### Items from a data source
_ _ _ _ _
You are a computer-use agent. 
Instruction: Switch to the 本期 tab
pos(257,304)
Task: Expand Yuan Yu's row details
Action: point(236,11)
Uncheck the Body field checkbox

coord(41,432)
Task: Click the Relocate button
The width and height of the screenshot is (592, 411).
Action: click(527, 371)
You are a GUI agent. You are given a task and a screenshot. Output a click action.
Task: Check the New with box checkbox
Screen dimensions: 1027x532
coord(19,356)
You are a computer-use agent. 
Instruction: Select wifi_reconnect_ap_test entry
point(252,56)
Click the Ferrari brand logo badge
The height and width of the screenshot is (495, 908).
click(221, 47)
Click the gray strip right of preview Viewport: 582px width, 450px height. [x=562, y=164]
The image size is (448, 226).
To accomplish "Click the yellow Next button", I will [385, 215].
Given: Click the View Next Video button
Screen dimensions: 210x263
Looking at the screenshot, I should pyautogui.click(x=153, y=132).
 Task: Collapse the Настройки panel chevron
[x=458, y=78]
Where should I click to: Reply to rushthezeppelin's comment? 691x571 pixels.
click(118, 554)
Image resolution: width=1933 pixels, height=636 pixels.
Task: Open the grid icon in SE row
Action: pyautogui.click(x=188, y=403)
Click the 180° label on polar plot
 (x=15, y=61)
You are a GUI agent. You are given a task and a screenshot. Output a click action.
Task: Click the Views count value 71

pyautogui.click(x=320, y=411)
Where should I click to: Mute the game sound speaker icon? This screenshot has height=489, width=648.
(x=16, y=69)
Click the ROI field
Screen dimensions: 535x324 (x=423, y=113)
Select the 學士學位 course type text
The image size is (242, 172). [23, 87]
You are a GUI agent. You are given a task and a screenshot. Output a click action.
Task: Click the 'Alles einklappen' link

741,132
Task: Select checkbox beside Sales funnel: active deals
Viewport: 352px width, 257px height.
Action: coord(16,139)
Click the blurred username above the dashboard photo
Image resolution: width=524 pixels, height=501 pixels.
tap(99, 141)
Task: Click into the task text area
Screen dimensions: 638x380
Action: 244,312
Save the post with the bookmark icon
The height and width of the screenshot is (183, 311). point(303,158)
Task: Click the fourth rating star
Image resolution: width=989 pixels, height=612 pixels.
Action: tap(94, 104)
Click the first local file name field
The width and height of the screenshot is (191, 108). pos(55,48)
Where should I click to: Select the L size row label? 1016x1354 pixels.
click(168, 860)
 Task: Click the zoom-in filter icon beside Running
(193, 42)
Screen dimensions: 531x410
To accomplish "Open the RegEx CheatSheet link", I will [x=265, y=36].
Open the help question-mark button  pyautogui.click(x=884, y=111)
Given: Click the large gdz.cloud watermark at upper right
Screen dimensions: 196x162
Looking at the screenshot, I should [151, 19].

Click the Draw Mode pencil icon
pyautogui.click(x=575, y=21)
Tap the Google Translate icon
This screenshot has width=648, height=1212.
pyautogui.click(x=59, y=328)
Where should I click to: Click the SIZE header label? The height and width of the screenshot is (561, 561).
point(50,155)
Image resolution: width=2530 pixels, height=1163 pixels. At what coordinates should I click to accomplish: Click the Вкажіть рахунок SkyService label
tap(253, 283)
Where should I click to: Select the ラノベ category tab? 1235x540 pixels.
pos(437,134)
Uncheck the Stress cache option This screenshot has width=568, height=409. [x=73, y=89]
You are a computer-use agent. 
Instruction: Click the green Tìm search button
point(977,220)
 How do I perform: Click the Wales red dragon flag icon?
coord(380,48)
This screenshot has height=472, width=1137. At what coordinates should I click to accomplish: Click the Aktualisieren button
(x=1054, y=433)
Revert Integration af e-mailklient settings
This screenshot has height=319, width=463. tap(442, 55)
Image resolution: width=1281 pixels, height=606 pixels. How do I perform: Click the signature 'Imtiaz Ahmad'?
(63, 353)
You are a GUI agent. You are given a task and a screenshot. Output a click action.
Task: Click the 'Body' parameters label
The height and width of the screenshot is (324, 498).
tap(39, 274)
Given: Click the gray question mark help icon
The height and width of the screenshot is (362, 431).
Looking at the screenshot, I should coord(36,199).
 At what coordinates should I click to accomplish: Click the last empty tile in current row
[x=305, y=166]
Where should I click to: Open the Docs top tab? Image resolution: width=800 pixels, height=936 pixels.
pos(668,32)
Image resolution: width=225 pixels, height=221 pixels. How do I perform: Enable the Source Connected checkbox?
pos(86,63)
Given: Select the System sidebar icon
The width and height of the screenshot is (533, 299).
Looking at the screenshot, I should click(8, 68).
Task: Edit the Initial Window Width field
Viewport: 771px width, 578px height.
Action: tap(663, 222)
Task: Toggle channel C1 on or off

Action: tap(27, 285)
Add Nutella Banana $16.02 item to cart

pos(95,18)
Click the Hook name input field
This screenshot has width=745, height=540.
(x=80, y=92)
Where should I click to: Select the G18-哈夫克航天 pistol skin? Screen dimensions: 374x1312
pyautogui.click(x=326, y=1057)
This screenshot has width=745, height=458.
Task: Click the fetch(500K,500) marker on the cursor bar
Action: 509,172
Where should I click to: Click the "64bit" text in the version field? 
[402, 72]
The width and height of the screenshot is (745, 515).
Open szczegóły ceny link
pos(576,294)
_ _ _ _ _
### EXERCISE AIM
In the records above, find the lines containing "right" and copy them.

### COMPLETED EXERCISE
Click the gray strip right of preview Viewport: 582px width, 450px height. [x=562, y=164]
Given: Click the large gdz.cloud watermark at upper right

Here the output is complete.